TEC consults on commissioner for Unitec
The Tertiary Education Commission has today opened consultation on the possibility of dissolving Unitec’s council and appointing a commissioner to the Auckland-based institute of technology, Education Minister Chris Hipkins says.
Unitec is in extreme financial difficulty and needs urgent financial assistance, Mr Hipkins said. The Government is investigating how that support will best be provided.
“Given the size of the likely financial support needed for Unitec, we need to ensure we have stronger oversight of its operations. The consultation will look at whether the best way of achieving that is by dissolving the council and appointing a commissioner,” Chris Hipkins said.
“Our message for students at this time is that the Government is committed to ensure top quality vocational education and training is available at Unitec and they should have every confidence that its financial issues will be addressed.”
The consultation follows advice from an independent financial advisor appointed by the TEC in May, estimating a shortfall of approximately $19 million this year and $27 million in 2019.
Consultation will be focused on interested parties and the TEC is inviting feedback from Unitec’s council, its management, staff and student representatives, iwi, and Auckland Council. The consultation is planned to take five days.
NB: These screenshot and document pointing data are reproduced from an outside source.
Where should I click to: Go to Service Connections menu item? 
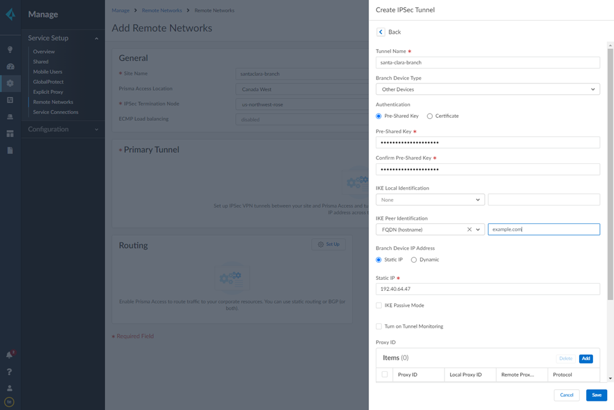click(x=55, y=112)
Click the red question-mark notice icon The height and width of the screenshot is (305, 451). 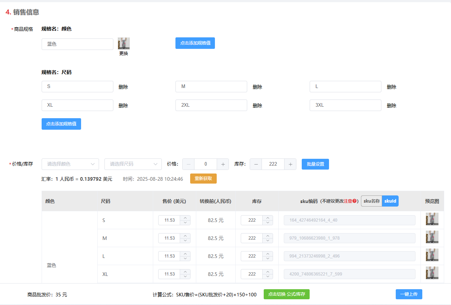(355, 201)
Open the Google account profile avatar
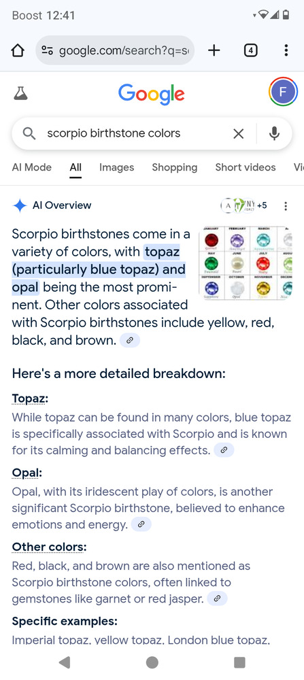This screenshot has height=680, width=304. click(283, 92)
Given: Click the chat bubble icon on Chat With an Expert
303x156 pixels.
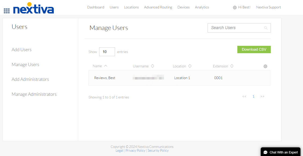Looking at the screenshot, I should pos(265,152).
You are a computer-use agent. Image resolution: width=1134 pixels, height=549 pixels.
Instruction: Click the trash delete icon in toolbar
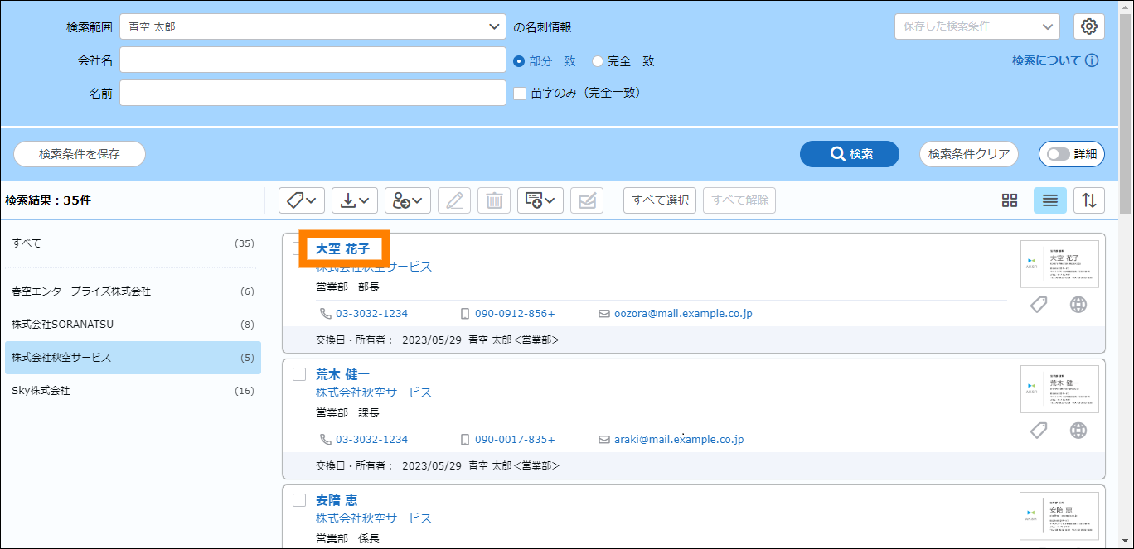(x=494, y=200)
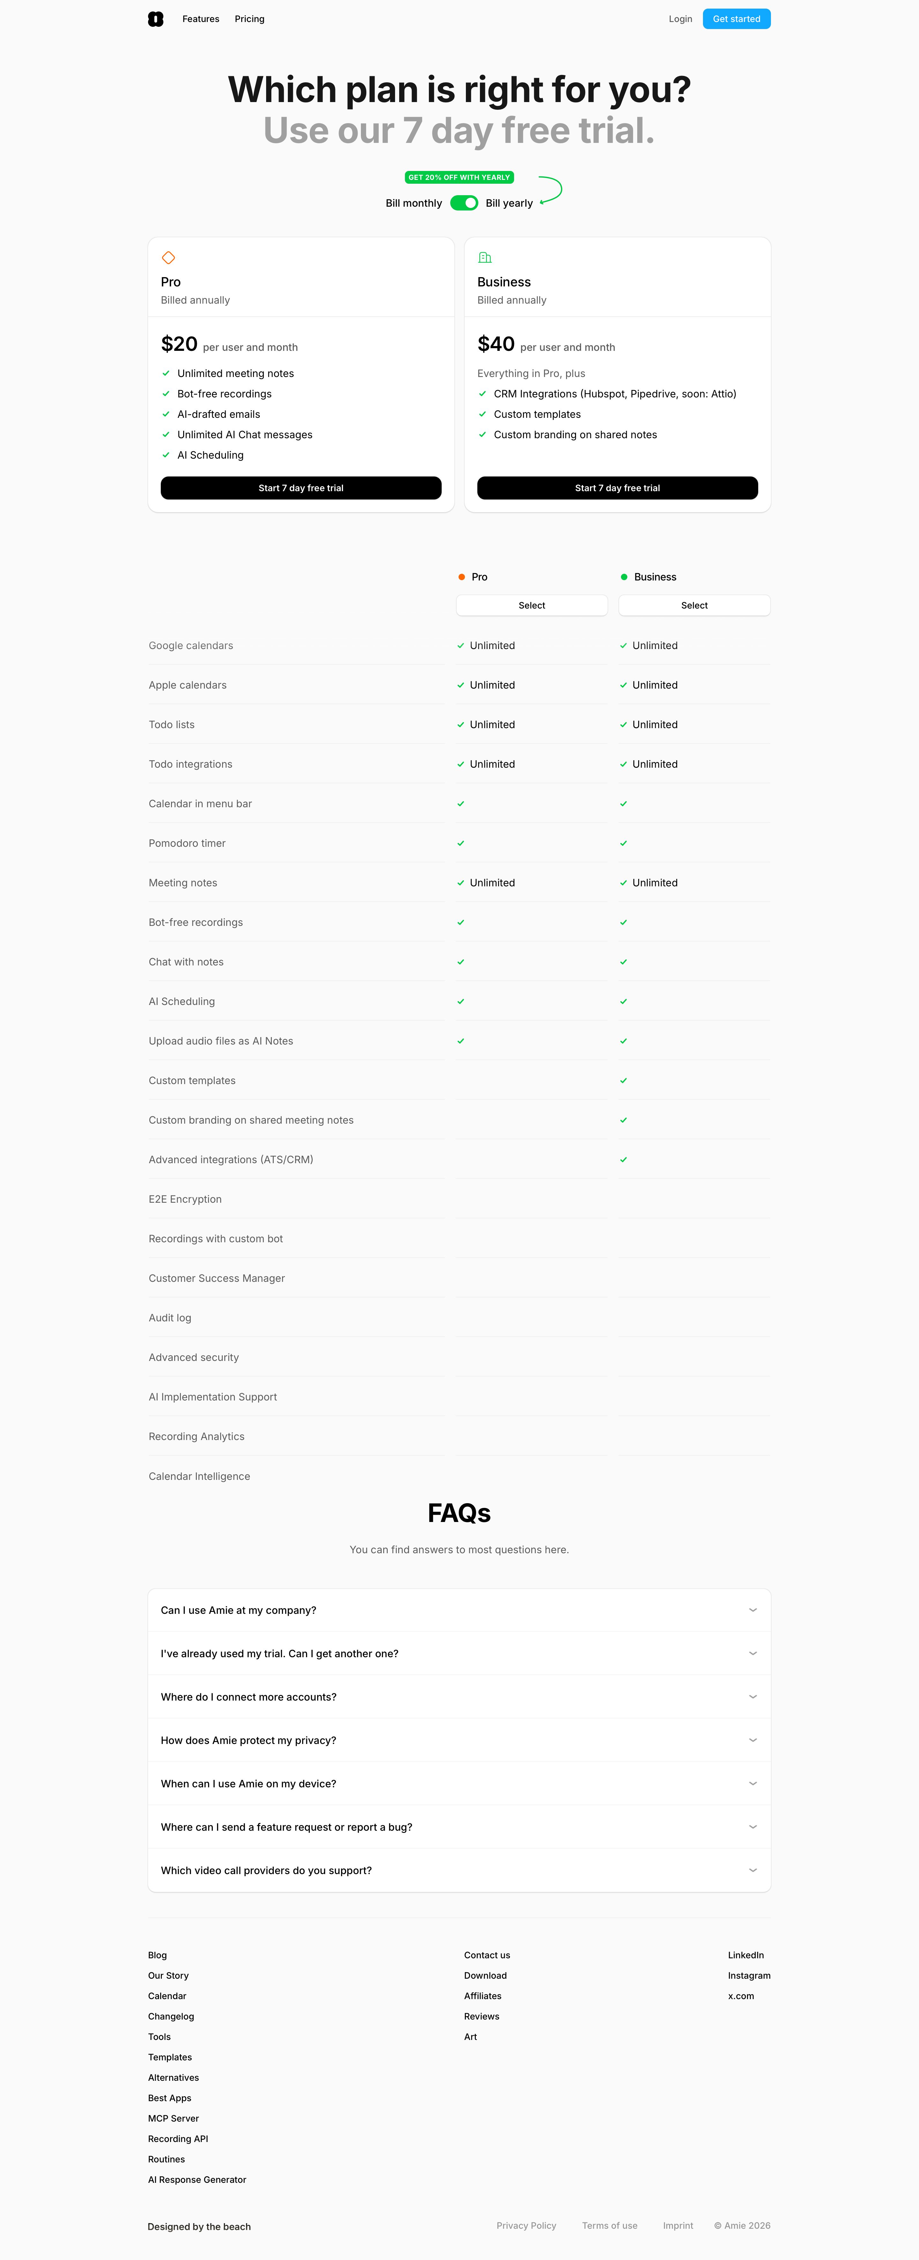
Task: Click the green building Business plan icon
Action: pos(485,258)
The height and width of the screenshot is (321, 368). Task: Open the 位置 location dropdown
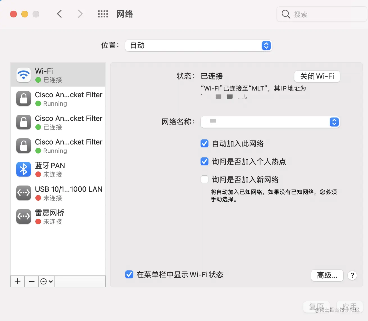pyautogui.click(x=198, y=46)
“We will then make a decision quickly because it is critical that we provide certainty to students and staff. We will be working to secure that and ensure existing students do not have their studies disrupted and future students have confidence to enrol,” Chris Hipkins said.
“The TEC has informed me that the issues of concern are Unitec’s finances and falling student numbers. Across other key performance indicators like teaching and learning, the annual report showed Unitec is generally making progress.”
Chris Hipkins said that while Unitec has unique issues and is in immediate financial need, it is not alone in facing the effects of falling student numbers.
“This situation shows the absolute need for the work now being done under the ITP Roadmap 2020 to secure a viable future for the Institutes of Technology and Polytechnics sector across New Zealand.
“We need a strong ITP sector that delivers what New Zealand’s learners and employers need from it in a rapidly changing world, and at an affordable cost to taxpayers.”
Unitec has campuses in Mt Albert and Waitakere teaching courses from certificate up to doctorate level.